Wednesday, December 20, 2006
before i head to my doctor's later. i'd let you in on something. you know how we all say that ...
'oh , geralyne hasn't grown out of the cutting stage'. ?
you know those very lines ... well. if its the
last pleasure that i have left in this world ; its got everything to do with my blades and compasses. heh.
i don't know why , but
the feeling is way better then anything i can think of. at least it eases me. at least.
if its the last thing that i do for her.
i cut. heh. easy as ABC. i cut.
i am a cutter and damn fucking proud of it. its eased now since
i am on medication. but i am a frequent cutter. i think i should
get a membership card done or something along those lines man. damn it.
well ... whichever it is.
please congraulate me.on my
resistance against the incubus. oh hell she has
no right to control my life. maybe it was
fated her calls didn't suffice. cause
i really didn't get them. not like
i am lying or anything. but thing here is that ... i didn't get it.
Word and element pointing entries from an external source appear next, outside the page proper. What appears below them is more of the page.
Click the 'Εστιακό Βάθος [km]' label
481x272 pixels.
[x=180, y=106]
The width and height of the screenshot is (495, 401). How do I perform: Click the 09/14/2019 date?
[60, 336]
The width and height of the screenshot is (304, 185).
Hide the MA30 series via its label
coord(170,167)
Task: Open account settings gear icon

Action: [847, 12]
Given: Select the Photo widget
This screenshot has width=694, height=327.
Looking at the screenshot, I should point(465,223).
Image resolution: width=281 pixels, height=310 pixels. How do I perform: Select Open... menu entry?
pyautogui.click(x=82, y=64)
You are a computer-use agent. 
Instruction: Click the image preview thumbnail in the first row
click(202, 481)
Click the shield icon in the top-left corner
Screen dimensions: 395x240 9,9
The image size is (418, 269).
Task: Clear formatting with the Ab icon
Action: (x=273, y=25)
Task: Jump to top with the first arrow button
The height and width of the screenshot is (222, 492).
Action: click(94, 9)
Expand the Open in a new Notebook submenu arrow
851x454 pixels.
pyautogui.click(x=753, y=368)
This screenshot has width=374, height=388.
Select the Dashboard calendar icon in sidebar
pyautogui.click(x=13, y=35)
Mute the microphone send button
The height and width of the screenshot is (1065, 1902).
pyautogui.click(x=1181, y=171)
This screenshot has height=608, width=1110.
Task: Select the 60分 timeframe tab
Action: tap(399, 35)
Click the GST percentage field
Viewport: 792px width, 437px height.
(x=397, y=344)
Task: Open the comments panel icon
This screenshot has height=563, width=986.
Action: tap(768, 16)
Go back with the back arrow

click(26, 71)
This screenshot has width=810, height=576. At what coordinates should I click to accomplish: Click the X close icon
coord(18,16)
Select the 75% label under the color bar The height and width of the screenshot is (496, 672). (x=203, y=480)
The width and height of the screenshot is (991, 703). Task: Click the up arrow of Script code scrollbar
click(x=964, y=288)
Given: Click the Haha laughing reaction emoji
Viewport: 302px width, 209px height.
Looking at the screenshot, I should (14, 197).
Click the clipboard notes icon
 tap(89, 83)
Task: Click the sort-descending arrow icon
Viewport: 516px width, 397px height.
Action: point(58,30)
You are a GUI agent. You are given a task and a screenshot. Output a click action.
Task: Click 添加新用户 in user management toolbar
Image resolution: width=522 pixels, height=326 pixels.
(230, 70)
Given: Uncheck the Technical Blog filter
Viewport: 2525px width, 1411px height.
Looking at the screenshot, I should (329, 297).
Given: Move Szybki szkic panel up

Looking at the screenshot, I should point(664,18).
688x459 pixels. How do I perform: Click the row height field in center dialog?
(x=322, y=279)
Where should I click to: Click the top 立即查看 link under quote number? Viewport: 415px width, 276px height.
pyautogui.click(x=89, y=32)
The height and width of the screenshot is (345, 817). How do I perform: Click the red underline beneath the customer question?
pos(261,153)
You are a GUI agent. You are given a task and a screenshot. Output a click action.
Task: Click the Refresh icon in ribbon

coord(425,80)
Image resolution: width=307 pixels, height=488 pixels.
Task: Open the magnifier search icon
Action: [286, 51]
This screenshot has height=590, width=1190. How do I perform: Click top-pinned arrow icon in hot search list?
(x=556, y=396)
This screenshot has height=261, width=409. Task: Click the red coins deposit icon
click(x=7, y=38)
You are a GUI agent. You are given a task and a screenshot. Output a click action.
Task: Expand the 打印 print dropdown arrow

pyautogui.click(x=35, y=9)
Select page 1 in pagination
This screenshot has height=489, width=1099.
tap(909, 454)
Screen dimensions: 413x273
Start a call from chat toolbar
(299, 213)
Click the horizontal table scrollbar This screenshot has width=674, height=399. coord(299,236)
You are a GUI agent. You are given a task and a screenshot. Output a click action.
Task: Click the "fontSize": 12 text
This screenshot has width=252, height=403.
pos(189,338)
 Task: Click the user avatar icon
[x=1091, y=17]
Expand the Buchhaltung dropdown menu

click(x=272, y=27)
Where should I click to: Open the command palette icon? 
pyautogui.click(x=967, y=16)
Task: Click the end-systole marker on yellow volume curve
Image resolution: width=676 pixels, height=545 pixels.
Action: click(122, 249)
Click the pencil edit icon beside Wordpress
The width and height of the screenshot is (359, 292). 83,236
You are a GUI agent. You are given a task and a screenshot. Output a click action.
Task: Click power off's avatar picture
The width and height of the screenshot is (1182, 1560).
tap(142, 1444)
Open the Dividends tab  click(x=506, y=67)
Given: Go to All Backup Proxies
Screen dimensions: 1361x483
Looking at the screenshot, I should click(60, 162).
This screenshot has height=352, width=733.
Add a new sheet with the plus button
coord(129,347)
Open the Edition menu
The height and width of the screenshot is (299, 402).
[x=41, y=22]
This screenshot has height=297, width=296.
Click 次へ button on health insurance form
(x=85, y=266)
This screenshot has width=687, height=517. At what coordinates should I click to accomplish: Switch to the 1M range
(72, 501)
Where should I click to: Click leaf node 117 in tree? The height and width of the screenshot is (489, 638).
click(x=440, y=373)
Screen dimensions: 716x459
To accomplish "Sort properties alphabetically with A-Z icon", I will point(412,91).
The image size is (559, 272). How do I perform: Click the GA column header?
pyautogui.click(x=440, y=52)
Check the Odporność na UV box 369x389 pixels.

swear my butt off to anything. i didn't get it.
oh wells.
resistance to shopping is futile. but its
no more futile when it comes to you. everything becomes ...
inconvinient ; messy ; cloudy and i am the only one suffering. but playing is definately welcome.
BUT not from the incubus. no no ... i am not that stupid.
I WILL NEVER BE YOUR FUCKING BF EVER AGAIN.if anyone is going to control my life.
it ain't the incubus.
it should be me. enough of this ...
melo-dramatic nonsensical life you lead.don't.
don't pull me in with you.i don't want to die along insanity.
i want insanity to die along with me.god damned mother fucking strawberry shortcake pudding pie.
kaaye\.- may these be the last words ;i write for you.